No caso de estudo desenvolvido por De Feo et al. (2012) é considerada a hipótese de ser feito um tratamento separativo das lamas primárias e biológicas. Com esta medida verifica-se haver algumas vantagens, nomeadamente porque as lamas secundárias têm características que as tornam aptas para a sua utilização na agricultura e por as lamas primárias terem melhores características físicas em relação a uma mistura das lamas primárias e secundárias, pois as primeiras permitem um espessamento e desidratação mais eficientes.

3.2.5.4. Efeitos na digestão anaeróbia

A digestão anaeróbia de lamas pode ser afetada pela adição de coagulantes metálicos. Estes efeitos são, geralmente, a redução da eliminação dos sólidos voláteis e a diminuição da produção de biogás, verificando-se também uma diminuição do tempo de retenção hidráulico no digestor decorrente do aumento da afluência de lamas ao mesmo (Ferrari Gualberto, 2009).

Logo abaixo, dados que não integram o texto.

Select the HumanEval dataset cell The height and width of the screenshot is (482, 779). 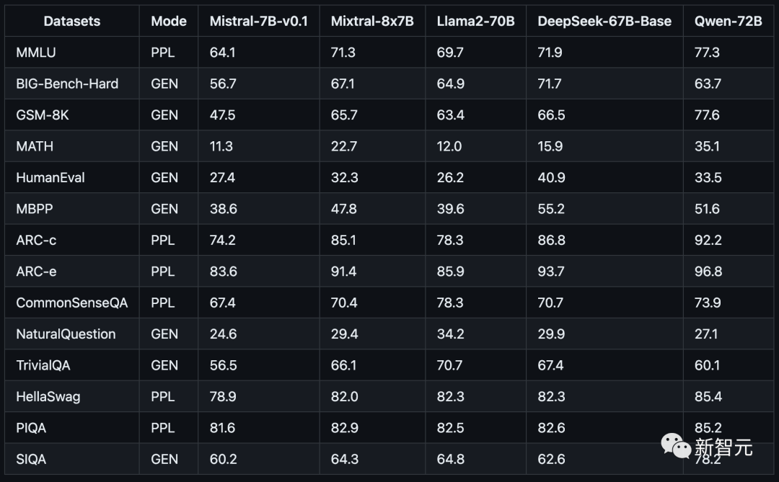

Por outro lado, De Feo et al. (2012) afirma haver um aumento na produção de biogás, descorrente do aumento de lamas afluentes ao digestor. No seu caso de estudo verificou-se um aumento na produção de biogás de 10,9% entre o cenário A (DPC) e B (DPA com mistura de lamas) e um decréscimo de 17,9% na produção entre o cenário A (DPC) e C (DPA com separação de lamas). De Feo et al. (2012) conclui assim que, o decréscimo na produção de biogás no cenário C deve-se à diminuição do fluxo de lamas ao digestor (que só recebe lamas primárias), no entanto, verifica-se uma maior produção de biogás por m3 de lama afluente ao

digestor, sugerindo que as lamas primárias são mais aptas para a digestão anaeróbia que a mistura das lamas primárias com lamas biológicas.